Apple has recently dropped over 20% from its high. I think the reason for the fall is mainly coming from the fear of competition from other big players such as Samsung. I do admit that I'm not really familiar with their products but it does seem that products such as S3 are getting very popular.
If you had read my previous post, you will notice that my portfolio mainly just focuses on the IT retailing sector which I believe still has a lot of growth potential. The young are using technology more often and the old are learning how to use it too, nowadays when I take the bus or the train, I see so many people sliding around and using their smartphones or tablets.

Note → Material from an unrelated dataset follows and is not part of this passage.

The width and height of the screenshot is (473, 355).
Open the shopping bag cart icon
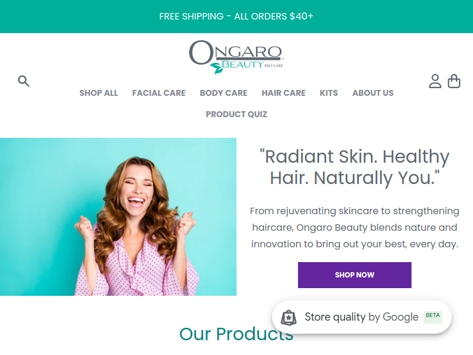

I think my current positions in starhub and challenger serves very well in capturing profits from this area. However I'm currently mainly just focusing on the down stream, which is the final sale of the products to retail customers. Upstream would be the design and production of the products. If I were to take a position on lets say Samsung and Apple, I'll be better positioned to capture both the upstream and downstream profits. I would avoid the midstream which is distribution as I feel I am quite weak in analyzing companies in such areas.
Lets look at apple's numbers. First of all, my most important return on equity, apple delivers an amazing 40%, definitely a lot more then the 20% that I usually look for. Profit margins stays at over 25% and I do believe they will have no problems maintaining it above 20%, apple is a premium product with a very strong branding, I think they should be able to have strong pricing power. Lastly looking at their balance sheet, they are net cash with a war chest of 29 billion in cash against a market cap of 490 billion, so when we buy the shares about 6% of it is all cash which is a big cushion against any shocks.

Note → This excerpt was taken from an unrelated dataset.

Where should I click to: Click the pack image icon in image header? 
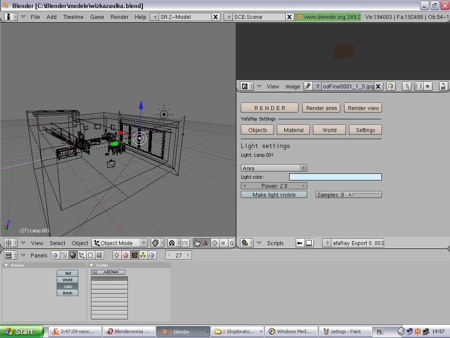[391, 86]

I'm not in a big hurry to pick up apple shares but I'll be closely monitoring its news and share price. The ideal situation is an improvement in fundamentals with the stock price still remaining sideways or even better still another big dip in stock price. With a favorable situation I would definitely wanna pick it up at anything from PE 8 or less, as it is definitely more than enough margin of safety and makes up for it being a foreign stock.